Reserve unspecified location of physical memory from kernel command line
Background:
In ChromeOS, we have 1 MB of pstore ramoops reserved so that we can extract
dmesg output and some other information when a crash happens in the field.
(This is only done when the user selects "Allow Google to collect data for
improving the system"). But there are cases when there's a bug that
requires more data to be retrieved to figure out what is happening. We would
like to increase the pstore size, either temporarily, or maybe even
permanently. The pstore on these devices are at a fixed location in RAM (as
the RAM is not cleared on soft reboots nor crashes). The location is chosen
by the BIOS (coreboot) and passed to the kernel via ACPI tables on x86.
There's a driver that queries for this to initialize the pstore for
ChromeOS:
See drivers/platform/chrome/chromeos_pstore.c
Problem:
The problem is that, even though there's a process to change the kernel on
these systems, and is done regularly to install updates, the firmware is
updated much less frequently. Choosing the place in RAM also takes special
care, and may be in a different address for different boards. Updating the
size via firmware is a large effort and not something that many are willing
to do for a temporary pstore size change.
Requirement:
Need a way to reserve memory that will be at a consistent location for
every boot, if the kernel and system are the same. Does not need to work
if rebooting to a different kernel, or if the system can change the
memory layout between boots.
The reserved memory can not be an hard coded address, as the same kernel /
command line needs to run on several different machines. The picked memory
reservation just needs to be the same for a given machine, but may be
different for different machines.
Solution:
The solution I have come up with is to introduce a new "reserve_mem=" kernel
command line. This parameter takes the following format:
reserve_mem=nn:align:label
Where nn is the size of memory to reserve, the align is the alignment of
that memory, and label is the way for other sub-systems to find that memory.
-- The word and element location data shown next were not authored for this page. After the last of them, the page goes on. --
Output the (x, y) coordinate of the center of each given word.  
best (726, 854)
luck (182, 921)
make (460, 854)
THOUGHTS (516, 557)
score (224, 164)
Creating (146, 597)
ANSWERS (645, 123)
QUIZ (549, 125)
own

This way the kernel command line could have:
reserve_mem=12M:4096:oops ramoops.mem_name=oops
At boot up, the kernel will search for 12 megabytes in usable memory regions
with an alignment of 4096. It will start at the highest regions and work its
way down (for those old devices that want access to lower address DMA). When
it finds a region, it will save it off in a small table and mark it with the
"oops" label. Then the pstore ramoops sub-system could ask for that memory
and location, and it will map itself there.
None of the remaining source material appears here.